See how those fake card readers look very professional and similar to the rest of the machine? We’re not talking about something held together with dutch tape here…

When you input your PIN the camera captures that — with both the magnetic strip and the PIN there’s nothing that prevents them from making a duplicate of your card and then simply walk op to the nearest ATM and withdraw money from your account. A rather scary scenario!

In the presentation we saw some photos of the next generation of skimming devices. The “funny” thing about those is that you cannot see them! They measure just a tiny bit more than your credit card, which means something like six centimeters wide, five milimeters height, and four milimeters deep. And that includes batteries, the card reader, radio antenna, and the circuits to make the whole thing run!

One could think that this is just some weird trick which only occurs in countries far, far away, but no — it happens right here in Switzerland! The first case of skimming has just been discovered in Wallis… So if you still have a magnetic stripe on your credit card, then watch out where you stick it into.

The newer card which uses a chip are not in danger from skimming attacks, since the data stored on the chip cannot be read out without interacting with the chip. The chip uses digital signatures to ensure that it’s really talking with an authorized ATM and not just some rouge skimming device. Of course most of these chip-enabled credit cards still have a magnetic strip on them to be compatible with legacy ATMs, so one still has to be careful…

Hmm… WikiVandalism :-(

Today I saw the first incident of WikiVandalism here at GimpsterDotCom. Some guy couldn’t find anything better to do than delete the contents from the PHP Tutorial and write ”I’m gay” instead.
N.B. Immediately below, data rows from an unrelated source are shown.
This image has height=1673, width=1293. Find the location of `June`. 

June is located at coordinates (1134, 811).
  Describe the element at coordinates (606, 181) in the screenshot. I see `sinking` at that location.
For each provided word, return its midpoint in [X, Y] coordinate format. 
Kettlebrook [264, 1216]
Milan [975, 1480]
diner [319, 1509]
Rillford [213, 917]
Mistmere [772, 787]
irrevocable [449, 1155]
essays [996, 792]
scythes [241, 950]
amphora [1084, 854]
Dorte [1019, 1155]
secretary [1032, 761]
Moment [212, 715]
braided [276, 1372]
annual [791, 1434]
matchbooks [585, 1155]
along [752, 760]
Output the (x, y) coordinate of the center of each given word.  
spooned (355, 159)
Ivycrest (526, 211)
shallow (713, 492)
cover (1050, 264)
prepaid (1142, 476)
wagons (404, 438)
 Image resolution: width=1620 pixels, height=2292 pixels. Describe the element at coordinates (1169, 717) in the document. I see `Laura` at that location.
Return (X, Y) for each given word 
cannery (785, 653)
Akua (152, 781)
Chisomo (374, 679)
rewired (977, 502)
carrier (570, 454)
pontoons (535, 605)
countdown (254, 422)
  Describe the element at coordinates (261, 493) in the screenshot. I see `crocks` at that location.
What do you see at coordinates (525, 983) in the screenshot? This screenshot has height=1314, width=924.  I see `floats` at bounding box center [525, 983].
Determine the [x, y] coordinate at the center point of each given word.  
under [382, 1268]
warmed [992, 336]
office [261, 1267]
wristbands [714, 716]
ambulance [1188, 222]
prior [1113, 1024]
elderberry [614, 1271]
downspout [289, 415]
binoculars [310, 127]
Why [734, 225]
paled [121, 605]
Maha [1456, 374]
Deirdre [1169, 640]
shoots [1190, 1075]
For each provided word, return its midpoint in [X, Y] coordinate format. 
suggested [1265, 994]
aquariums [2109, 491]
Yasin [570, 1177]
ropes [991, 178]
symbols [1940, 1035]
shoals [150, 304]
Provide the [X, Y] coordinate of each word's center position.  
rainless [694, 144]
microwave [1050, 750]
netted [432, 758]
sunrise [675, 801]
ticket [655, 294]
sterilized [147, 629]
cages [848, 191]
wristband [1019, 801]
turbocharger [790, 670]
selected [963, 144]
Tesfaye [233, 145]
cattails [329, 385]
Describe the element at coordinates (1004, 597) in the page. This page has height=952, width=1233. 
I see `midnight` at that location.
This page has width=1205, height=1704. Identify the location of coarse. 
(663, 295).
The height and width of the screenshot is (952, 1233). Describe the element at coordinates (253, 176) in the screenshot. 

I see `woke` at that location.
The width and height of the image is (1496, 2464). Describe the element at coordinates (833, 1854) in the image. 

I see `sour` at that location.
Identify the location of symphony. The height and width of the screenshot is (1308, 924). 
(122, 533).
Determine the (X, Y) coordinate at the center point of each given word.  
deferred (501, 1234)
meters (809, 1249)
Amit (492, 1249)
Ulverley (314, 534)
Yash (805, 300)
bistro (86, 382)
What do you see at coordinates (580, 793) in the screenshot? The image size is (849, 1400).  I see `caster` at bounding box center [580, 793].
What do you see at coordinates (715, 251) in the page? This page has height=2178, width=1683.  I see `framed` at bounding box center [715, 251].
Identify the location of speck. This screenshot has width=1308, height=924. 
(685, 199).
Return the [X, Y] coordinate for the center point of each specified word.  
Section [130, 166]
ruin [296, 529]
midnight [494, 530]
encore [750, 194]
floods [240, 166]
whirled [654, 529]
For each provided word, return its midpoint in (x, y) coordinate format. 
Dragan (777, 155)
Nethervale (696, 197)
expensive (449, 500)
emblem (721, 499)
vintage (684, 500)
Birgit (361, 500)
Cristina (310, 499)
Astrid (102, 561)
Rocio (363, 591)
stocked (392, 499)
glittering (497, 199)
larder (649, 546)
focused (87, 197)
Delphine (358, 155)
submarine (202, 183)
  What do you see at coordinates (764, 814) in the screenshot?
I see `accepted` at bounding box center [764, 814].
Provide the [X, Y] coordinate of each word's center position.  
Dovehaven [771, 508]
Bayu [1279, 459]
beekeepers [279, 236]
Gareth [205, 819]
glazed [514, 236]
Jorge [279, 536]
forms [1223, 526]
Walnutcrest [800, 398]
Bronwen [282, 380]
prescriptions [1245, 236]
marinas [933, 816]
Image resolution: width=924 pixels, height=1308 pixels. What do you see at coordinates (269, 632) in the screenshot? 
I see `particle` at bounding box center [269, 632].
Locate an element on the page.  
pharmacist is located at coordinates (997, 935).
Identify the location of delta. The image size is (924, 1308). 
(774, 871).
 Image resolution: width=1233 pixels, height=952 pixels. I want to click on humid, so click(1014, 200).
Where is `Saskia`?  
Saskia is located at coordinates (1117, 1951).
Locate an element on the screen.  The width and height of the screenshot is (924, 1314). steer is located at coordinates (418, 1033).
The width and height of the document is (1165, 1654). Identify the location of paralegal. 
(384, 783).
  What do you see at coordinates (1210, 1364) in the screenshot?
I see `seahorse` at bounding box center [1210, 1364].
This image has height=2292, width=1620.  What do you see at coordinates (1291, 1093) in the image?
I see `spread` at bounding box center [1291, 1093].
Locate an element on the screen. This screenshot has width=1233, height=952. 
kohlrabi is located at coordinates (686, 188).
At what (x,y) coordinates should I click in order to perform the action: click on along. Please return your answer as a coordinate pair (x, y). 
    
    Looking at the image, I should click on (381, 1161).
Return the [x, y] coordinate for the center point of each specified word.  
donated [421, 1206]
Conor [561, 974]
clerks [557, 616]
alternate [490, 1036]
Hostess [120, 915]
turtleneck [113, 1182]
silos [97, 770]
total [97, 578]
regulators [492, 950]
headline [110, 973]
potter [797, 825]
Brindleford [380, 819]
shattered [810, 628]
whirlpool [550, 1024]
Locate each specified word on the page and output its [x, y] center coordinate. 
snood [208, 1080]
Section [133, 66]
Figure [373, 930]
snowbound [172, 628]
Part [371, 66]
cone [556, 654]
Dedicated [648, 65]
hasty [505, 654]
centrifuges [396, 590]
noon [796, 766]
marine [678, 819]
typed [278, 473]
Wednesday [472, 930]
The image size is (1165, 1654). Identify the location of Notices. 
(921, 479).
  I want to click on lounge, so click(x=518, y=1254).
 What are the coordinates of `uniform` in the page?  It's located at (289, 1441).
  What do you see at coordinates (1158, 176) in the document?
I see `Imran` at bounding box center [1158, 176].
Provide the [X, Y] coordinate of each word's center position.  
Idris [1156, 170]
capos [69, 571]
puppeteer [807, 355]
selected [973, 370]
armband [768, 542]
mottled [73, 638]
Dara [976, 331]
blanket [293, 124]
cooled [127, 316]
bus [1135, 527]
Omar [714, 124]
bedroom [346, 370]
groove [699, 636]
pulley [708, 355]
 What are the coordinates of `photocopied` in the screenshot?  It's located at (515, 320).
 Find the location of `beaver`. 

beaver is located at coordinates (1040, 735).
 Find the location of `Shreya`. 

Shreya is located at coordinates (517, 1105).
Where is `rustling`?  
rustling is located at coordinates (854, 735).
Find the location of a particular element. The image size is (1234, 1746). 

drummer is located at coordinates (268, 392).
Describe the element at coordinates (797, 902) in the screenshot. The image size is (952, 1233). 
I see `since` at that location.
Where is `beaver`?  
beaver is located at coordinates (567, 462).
This is exactly the kind of thing people have been worried about when I’ve told about how my WikiWikiWeb works. They would ask something along the lines of: But wont someone just come and delete your pages? And I would say: ”Probably, but I have backups and they’ll soon discover that it isn’t that much fun to destroy other peoples work when it’s this easy…”. I still believe this to be true because of the reasons that can be seen here: Wiki:WhyWikiWorks.

I just have to figure out how to delete a single revision of a page instead of deleting everything in one go as I just did with the PHP Tutorial page…

Moving to a new server

PHP4 is coming to! is in the middle of a move to another server at Netsite. I’m moving because of the very poor security there is on a Cobolt RaQ. On the new server I’ll be able to use PHP4 — I can’t wait to check out the new session-management-stuff they have added.